Hasta aquí el hombre

› Por Juan Forn

Conoció la poesía a los cinco años, oyendo a su hermano mayor recitar a Pushkin en ruso. A los nueve se enamoró de una vecinita de Villa Crespo, pero ella no entendía ruso, y no le impresionaba nada oírlo recitar, así que él copió unos versos de Almafuerte y se los mandó. Cuando vio que la cosa no daba resultado, empezó a escribir él los envíos. La vecinita nunca se enteró de lo que había originado. El resto del mundo, sí. Juan Gelman escribió alguna vez: “Un hombre entra a su casa y el olor / de sus hijos le golpea la cara”. Juan Gelman escribió alguna vez: “Es horrible saber que moriré mañana / o que no moriré”. Sabiendo lo que sabemos de él hoy, esos versos retumban doblemente en nuestra cabeza, porque alguna vez los subrayamos sin saber lo que sabemos hoy.

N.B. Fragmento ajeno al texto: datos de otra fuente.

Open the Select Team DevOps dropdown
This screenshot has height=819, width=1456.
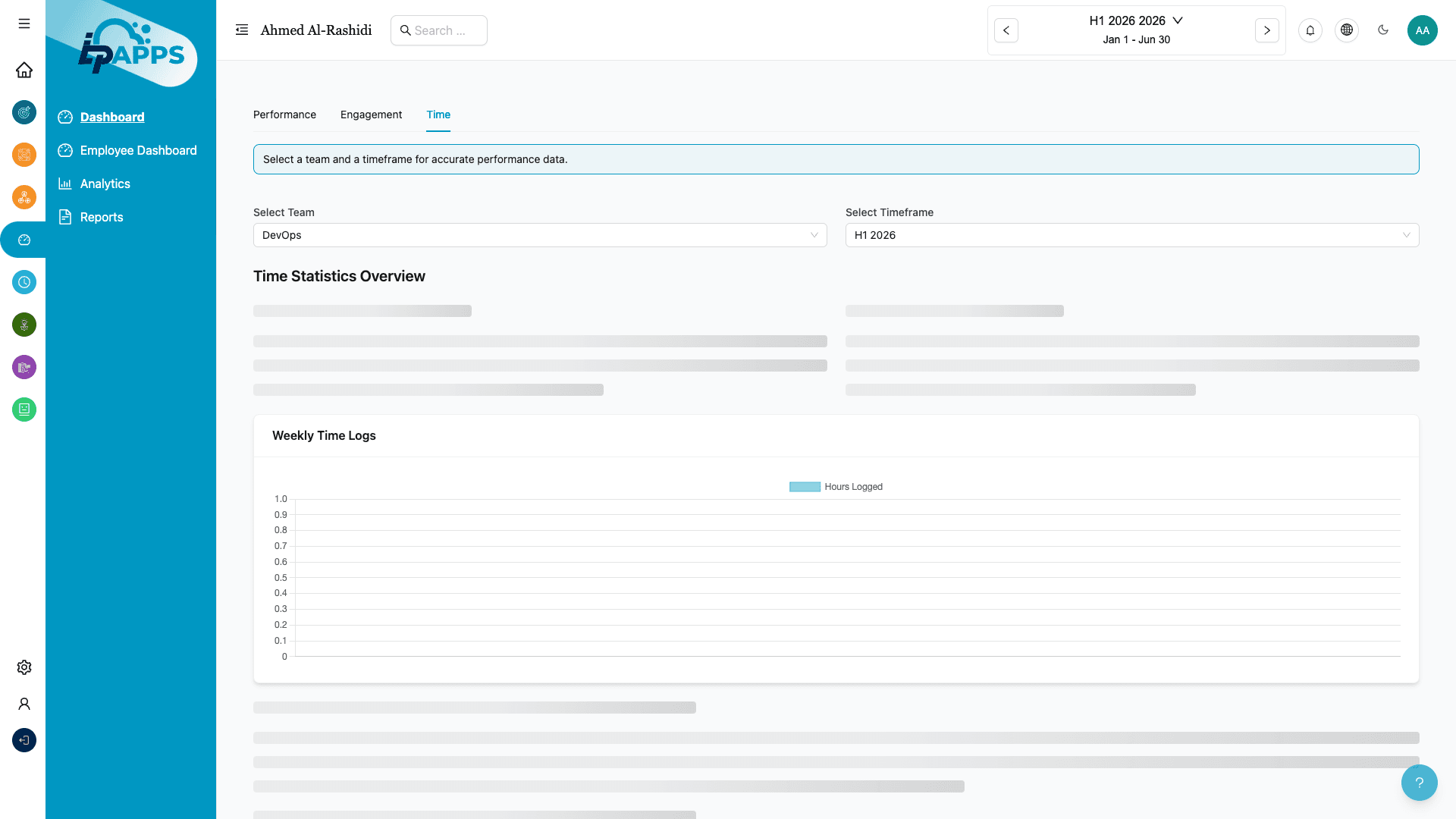point(539,235)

Gelman aceptaba a su manera la definición rilkeana del oficio de poeta (el acercamiento a lo inefable): él decía que era “ese acontecimiento que emerge a través de una trama de palabras para arrancar algo de la nada”, y en su larga trayectoria combinó las más diversas formas de lo poético, desde lo puramente lírico a lo ásperamente narrativo, desde la métrica impecable hasta el quiebre por dentro de esa métrica, desde lo místico a lo político, explorando los alcances del verso “conversado”, la textura a contrapelo de las palabras “bellas”. Así fue construyendo una obra de enorme coherencia interna en los sucesivos pasos de su itinerario.

Alguna vez le preguntaron a Roberto Matta, el pintor chileno, cómo festejaba su cumpleaños y él dijo: “Invito a los Matta que fui y discutimos toda la noche”. Algo similar ocurre con los Gelman: sumergirse en cada nuevo libro suyo permite escuchar, por debajo de las palabras, una fascinante beligerancia y complementación entre todos esos modos de decir. Para aquellos que descubrieron sus primeros libros en los ’70 siendo adolescentes, como fue mi caso, la aparición de sus libros posteriores, cada dos o tres o cinco años, obligaba a bruscos pasos de maduración como lector, se quisiera o no: su profundización progresiva, sin respiro y sin clemencia, en ese territorio llamado poesía fue siempre ejemplar.

A diferencia de muchos grandes, Gelman nunca se repitió, ni se estableció cómodamente en un registro desde el cual seguir mirando el mundo dócilmente. Sin embargo (o a causa de eso), casi cualquier circunstancia de la vida puede retratarse con una frase suya: he ahí una evidencia inequívoca de la grandeza de su obra. De sus libros, mis preferidos son dos: Los poemas de Sydney West y Carta a mi madre (dos extremos de su obra), pero otro de los méritos de Gelman fue justamente ése: la cantidad de opciones que ofrece al lector a la hora de elegir sus preferidos.